Exercise data:
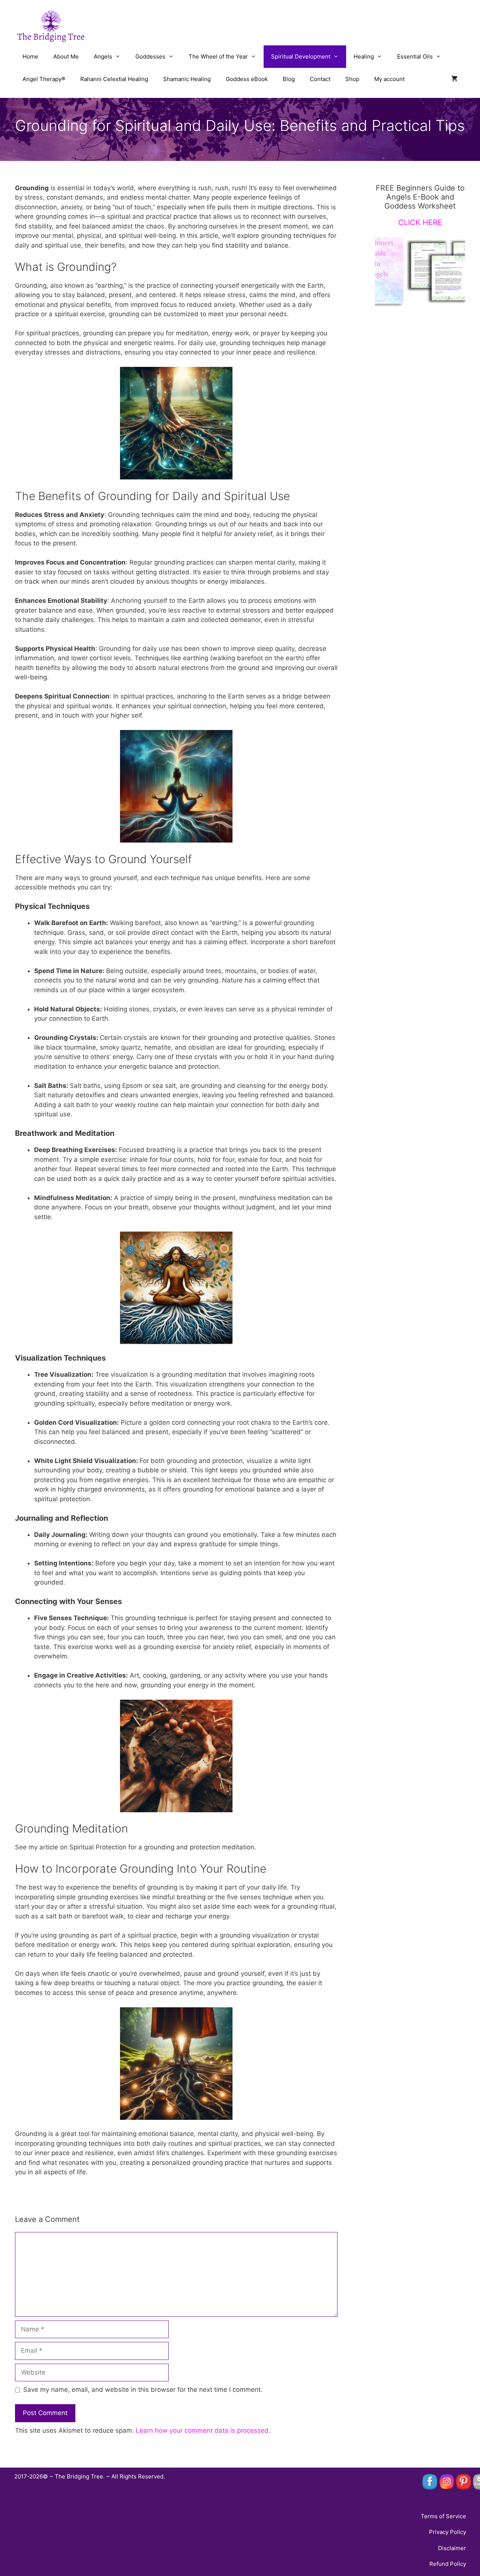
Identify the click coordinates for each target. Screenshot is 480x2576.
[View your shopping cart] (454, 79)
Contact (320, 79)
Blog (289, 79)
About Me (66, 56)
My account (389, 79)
==
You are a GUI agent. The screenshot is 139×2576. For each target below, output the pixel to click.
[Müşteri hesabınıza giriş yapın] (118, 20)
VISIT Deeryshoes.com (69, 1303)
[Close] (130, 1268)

Activity: From the line that has "Identify the click" through the line that has "My account (389, 79)", copy every line exactly as it appears above, and leave out all others.

Result:
Identify the click coordinates for each target. Screenshot is 480x2576.
[View your shopping cart] (454, 79)
Contact (320, 79)
Blog (289, 79)
About Me (66, 56)
My account (389, 79)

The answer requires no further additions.